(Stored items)

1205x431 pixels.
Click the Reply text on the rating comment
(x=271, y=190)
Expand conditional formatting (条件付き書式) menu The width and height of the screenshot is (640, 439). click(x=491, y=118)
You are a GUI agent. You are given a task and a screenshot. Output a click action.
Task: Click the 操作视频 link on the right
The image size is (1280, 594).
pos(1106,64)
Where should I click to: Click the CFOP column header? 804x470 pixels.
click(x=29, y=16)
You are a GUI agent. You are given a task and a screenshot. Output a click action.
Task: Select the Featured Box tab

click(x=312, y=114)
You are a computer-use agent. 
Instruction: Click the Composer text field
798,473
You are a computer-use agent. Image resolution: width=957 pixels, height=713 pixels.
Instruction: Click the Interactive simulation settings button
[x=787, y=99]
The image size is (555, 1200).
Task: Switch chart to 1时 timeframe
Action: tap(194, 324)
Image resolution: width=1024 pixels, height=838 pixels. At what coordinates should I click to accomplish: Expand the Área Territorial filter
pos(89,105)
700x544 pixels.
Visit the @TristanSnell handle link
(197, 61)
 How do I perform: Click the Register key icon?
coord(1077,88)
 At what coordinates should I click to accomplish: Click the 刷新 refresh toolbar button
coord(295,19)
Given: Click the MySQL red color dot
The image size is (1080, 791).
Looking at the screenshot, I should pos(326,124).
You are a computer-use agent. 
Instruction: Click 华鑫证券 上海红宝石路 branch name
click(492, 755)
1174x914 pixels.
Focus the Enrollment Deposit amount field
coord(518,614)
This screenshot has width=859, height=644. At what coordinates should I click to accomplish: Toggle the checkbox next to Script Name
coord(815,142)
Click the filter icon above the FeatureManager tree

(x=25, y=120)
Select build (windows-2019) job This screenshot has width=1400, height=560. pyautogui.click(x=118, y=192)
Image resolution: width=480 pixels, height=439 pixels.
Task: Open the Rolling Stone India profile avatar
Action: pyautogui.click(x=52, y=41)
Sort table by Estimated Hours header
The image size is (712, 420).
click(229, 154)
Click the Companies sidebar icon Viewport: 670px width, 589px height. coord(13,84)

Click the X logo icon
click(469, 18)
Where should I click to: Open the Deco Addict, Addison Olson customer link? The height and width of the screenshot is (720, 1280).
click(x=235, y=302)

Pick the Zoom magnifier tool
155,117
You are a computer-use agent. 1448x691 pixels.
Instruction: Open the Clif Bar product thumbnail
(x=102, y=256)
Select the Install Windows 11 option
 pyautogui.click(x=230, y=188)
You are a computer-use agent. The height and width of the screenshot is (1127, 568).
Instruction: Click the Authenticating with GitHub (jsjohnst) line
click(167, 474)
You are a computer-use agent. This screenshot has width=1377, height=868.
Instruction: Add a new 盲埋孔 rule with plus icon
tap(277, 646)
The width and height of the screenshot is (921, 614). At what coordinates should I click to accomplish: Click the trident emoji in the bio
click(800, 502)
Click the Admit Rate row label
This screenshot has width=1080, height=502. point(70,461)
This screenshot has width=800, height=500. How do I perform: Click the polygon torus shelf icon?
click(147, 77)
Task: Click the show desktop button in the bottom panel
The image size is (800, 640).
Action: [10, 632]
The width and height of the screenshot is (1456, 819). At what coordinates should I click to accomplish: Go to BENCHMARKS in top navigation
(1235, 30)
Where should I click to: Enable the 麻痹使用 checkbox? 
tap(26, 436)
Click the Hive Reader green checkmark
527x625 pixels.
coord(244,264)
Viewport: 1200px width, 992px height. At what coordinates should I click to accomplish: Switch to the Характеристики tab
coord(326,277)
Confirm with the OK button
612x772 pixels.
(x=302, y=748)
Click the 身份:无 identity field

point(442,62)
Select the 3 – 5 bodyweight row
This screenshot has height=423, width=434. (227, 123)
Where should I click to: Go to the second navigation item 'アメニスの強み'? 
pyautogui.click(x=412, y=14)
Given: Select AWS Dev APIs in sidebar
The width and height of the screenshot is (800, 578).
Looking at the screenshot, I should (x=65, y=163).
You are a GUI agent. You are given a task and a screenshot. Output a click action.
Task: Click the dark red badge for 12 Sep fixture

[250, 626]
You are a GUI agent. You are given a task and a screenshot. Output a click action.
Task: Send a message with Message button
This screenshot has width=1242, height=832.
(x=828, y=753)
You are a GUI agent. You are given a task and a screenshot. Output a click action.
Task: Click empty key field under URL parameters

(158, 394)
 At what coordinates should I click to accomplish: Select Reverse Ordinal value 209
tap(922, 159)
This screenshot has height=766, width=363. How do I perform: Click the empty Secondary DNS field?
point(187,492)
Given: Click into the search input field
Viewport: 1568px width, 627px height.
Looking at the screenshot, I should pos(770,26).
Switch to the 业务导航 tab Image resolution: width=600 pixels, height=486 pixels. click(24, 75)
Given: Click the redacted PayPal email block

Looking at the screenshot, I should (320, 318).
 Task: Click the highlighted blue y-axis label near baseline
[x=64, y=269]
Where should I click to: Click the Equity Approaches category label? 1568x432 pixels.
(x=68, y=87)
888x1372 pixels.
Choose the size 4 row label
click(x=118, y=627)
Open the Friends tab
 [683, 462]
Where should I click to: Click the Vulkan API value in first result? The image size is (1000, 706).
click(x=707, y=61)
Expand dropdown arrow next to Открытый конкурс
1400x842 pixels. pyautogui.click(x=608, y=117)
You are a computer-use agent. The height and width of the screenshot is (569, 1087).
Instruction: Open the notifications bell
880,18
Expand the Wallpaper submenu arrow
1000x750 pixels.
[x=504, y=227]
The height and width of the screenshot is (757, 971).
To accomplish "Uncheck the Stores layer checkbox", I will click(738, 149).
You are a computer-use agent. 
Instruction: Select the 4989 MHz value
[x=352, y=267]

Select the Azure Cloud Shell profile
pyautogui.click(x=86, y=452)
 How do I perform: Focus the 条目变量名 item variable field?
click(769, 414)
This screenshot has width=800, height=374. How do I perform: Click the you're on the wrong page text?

§ **Prompt**
Using the entries above, give back exactly the line containing "Where should I click to: Open", the line containing "is (1127, 568).", and every line between them, and nothing else.

§ **Response area**
Where should I click to: Open the Deco Addict, Addison Olson customer link? The height and width of the screenshot is (720, 1280).
click(x=235, y=302)

Pick the Zoom magnifier tool
155,117
You are a computer-use agent. 1448x691 pixels.
Instruction: Open the Clif Bar product thumbnail
(x=102, y=256)
Select the Install Windows 11 option
 pyautogui.click(x=230, y=188)
You are a computer-use agent. The height and width of the screenshot is (1127, 568).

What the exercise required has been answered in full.